### FRAGMENT STRONY
------------------------------------------------------------------------
Zimowa sesja o zachodzie słońca i o fotografii słów kilka.
Zadzwonili do mnie znajomi z prośbą o wykonanie kilku Fotografii w Siedlcach - Naładowałem aparat, wsiedliśmy w auto i pojechaliśmy na pierwszą lokacje. W sumie bez żadnego przygotowania - wiedziałem tylko że będę fotografował Angelike.
Sprzęt jakiego użyłem to Canon 600D z "kitowym" obiektywem Canon 18-55 F 3.5-5.6.
A program to DxO Optics Pro 9 Elite - Licencja przez pewien czas była rozdawana za darmo.
Pierwszą lokacją był las obok Siedleckiego zalewu, w tym miejscu warunki były naprawdę fajne - dużo światła i "złota godzina" czyli godzina podczas której powoli zachodzące słońce świeci bardzo ładnym pomarańczowym światłem.
Niestety - mamy zimę i wczoraj podczas zdjęć mieliśmy -15*C oraz dość silny wiatr co bardzo utrudniało fotografowanie i pozowanie. A ja głupi nie zabrałem rękawiczek więc po minucie moje dłonie były skostniałe, w tych warunkach ciężko było mi się skupić na zdjęciach a modelka nas poganiała. Efekt jest taki że ekspozycja surowych zdjęć nie była najlepsza i wymagała korekcji w programie do wywoływania zdjęć.
------------------------------------------------------------------------
### TWOJE ZADANIE
Uaktualnij tekst o zimowej sesji zdjęciowej: przepisz jego część, zaczynając od "Zadzwonili do mnie" i kończąc na "18-55 F 3.5-5.6.", a "auto" zastąp przez "samochód".

[Zestawienie danych]
------------------------------------------------------------------------
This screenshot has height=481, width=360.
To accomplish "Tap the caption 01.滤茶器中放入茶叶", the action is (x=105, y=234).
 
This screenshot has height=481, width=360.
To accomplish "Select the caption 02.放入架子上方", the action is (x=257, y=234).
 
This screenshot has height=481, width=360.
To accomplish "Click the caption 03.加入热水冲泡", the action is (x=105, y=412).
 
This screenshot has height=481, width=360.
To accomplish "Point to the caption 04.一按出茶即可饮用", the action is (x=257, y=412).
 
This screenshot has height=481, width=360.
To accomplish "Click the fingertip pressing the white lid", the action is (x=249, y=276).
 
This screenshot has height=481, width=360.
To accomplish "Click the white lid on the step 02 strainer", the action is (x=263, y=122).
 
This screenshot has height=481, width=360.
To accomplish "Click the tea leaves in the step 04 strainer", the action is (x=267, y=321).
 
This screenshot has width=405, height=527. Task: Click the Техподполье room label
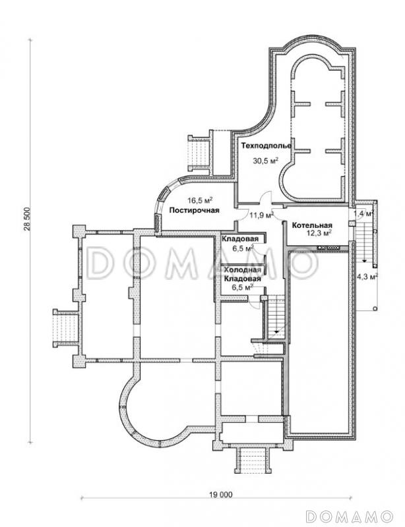pos(266,146)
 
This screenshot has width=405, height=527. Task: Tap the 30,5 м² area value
pos(265,161)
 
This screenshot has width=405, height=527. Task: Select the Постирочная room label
pos(194,210)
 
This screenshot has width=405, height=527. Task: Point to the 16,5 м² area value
pos(200,201)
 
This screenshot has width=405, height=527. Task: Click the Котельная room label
pos(312,225)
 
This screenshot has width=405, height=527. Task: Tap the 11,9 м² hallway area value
pos(261,215)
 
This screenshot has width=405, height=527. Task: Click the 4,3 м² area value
pos(367,277)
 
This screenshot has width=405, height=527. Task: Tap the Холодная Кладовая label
pos(242,274)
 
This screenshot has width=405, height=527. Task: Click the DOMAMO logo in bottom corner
pos(350,516)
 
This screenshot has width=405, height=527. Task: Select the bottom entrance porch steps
pos(253,462)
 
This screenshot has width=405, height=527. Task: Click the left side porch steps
pos(66,328)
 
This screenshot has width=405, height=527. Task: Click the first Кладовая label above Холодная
pos(240,239)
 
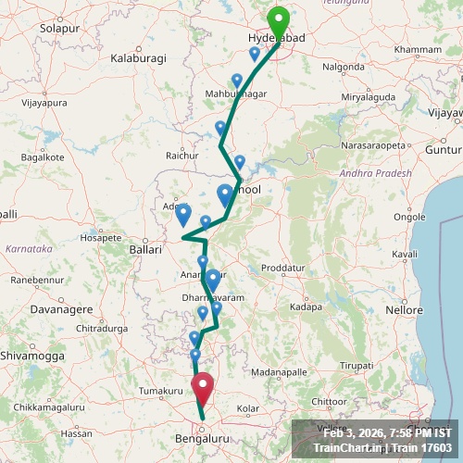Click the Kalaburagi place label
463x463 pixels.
point(138,58)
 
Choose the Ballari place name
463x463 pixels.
point(145,249)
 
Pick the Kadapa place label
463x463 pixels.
point(305,307)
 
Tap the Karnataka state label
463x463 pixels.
point(29,249)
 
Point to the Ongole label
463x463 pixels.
point(410,217)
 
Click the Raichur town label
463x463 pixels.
point(181,156)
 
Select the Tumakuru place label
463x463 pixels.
point(156,392)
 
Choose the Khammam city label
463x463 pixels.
point(418,48)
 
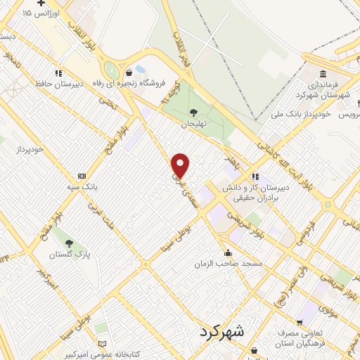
------------------------------------------------------------------------
### ODPOWIEDŹ
Zadzwonili do mnie znajomi z prośbą o wykonanie kilku Fotografii w Siedlcach - Naładowałem aparat, wsiedliśmy w samochód i pojechaliśmy na pierwszą lokacje. W sumie bez żadnego przygotowania - wiedziałem tylko że będę fotografował Angelike.
Sprzęt jakiego użyłem to Canon 600D z "kitowym" obiektywem Canon 18-55 F 3.5-5.6.